**Instructions for the task**.
Exact reproduction of the following data is required.

**Stored data**.
"""

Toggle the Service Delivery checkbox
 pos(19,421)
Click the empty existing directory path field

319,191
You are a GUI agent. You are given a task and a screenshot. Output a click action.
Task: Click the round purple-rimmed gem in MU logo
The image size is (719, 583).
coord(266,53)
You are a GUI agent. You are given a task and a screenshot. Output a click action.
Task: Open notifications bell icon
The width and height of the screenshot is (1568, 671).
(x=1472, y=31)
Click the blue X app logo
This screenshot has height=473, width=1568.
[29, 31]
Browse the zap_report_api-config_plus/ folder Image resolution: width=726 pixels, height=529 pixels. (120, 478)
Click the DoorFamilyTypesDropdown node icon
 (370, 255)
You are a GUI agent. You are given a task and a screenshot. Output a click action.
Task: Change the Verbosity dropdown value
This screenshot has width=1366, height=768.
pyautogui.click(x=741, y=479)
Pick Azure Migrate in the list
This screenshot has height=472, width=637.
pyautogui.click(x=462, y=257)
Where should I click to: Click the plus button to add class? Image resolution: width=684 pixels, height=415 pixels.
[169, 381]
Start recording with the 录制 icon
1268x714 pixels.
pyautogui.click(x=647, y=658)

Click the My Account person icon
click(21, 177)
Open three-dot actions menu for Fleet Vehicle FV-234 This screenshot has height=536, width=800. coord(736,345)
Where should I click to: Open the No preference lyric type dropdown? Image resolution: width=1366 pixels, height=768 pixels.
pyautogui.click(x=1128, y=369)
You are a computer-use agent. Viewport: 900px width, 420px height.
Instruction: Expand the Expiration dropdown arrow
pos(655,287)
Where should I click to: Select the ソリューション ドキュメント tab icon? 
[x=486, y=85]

"""

**Task result**.
Toggle the Service Delivery checkbox
 pos(19,421)
Click the empty existing directory path field

319,191
You are a GUI agent. You are given a task and a screenshot. Output a click action.
Task: Click the round purple-rimmed gem in MU logo
The image size is (719, 583).
coord(266,53)
You are a GUI agent. You are given a task and a screenshot. Output a click action.
Task: Open notifications bell icon
The width and height of the screenshot is (1568, 671).
(x=1472, y=31)
Click the blue X app logo
This screenshot has height=473, width=1568.
[29, 31]
Browse the zap_report_api-config_plus/ folder Image resolution: width=726 pixels, height=529 pixels. (120, 478)
Click the DoorFamilyTypesDropdown node icon
 (370, 255)
You are a GUI agent. You are given a task and a screenshot. Output a click action.
Task: Change the Verbosity dropdown value
This screenshot has width=1366, height=768.
pyautogui.click(x=741, y=479)
Pick Azure Migrate in the list
This screenshot has height=472, width=637.
pyautogui.click(x=462, y=257)
Where should I click to: Click the plus button to add class? Image resolution: width=684 pixels, height=415 pixels.
[169, 381]
Start recording with the 录制 icon
1268x714 pixels.
pyautogui.click(x=647, y=658)

Click the My Account person icon
click(21, 177)
Open three-dot actions menu for Fleet Vehicle FV-234 This screenshot has height=536, width=800. coord(736,345)
Where should I click to: Open the No preference lyric type dropdown? Image resolution: width=1366 pixels, height=768 pixels.
pyautogui.click(x=1128, y=369)
You are a computer-use agent. Viewport: 900px width, 420px height.
Instruction: Expand the Expiration dropdown arrow
pos(655,287)
Where should I click to: Select the ソリューション ドキュメント tab icon? 
[x=486, y=85]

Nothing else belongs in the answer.